* DATA SECTION
# # # #
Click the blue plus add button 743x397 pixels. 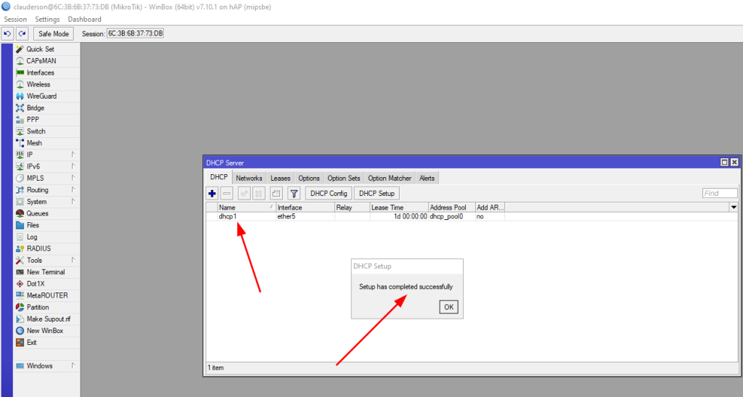point(212,193)
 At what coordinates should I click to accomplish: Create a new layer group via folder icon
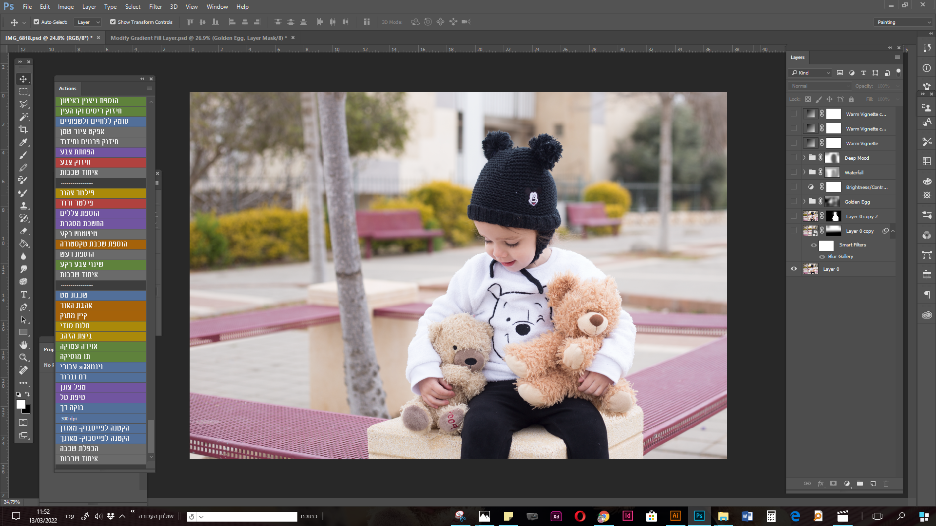(x=860, y=484)
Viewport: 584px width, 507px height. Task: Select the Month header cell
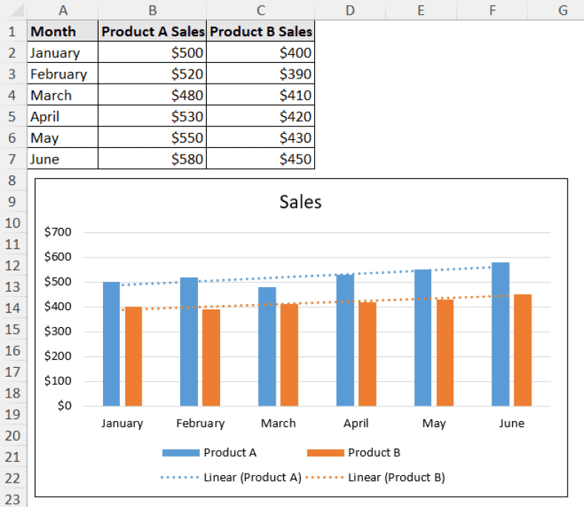[x=62, y=32]
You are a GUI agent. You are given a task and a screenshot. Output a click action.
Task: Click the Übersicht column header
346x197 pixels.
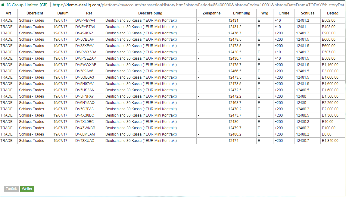pyautogui.click(x=35, y=13)
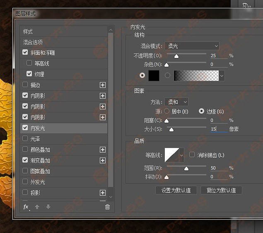Enable the 等高线 checkbox under 斜面和浮雕
The height and width of the screenshot is (233, 263).
click(29, 63)
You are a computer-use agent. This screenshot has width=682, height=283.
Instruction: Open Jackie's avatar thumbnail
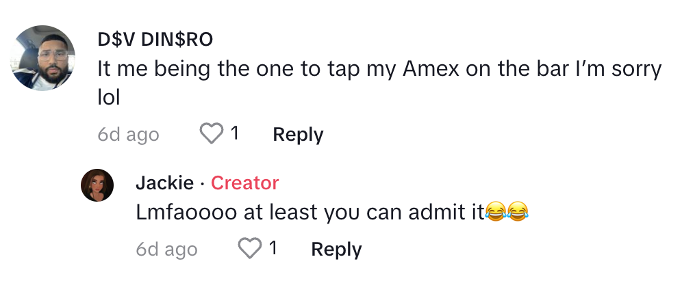tap(97, 185)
# # # #
* DIRECTION
Please rewrite the material from the line with "You are a GUI" through the end of the material, replacing "agent" with "assistant" and keeping everything else the same. Leave the pictures out of your answer.

* RESPONSE TO THIS EXERCISE
You are a GUI assistant. You are given a task and a screenshot. Output a click action.
Task: Click the Übersicht column header
346x197 pixels.
pyautogui.click(x=35, y=13)
Enable the 等高线 checkbox under 斜面和浮雕
The height and width of the screenshot is (233, 263).
click(29, 63)
You are a computer-use assistant. This screenshot has width=682, height=283.
Instruction: Open Jackie's avatar thumbnail
tap(97, 185)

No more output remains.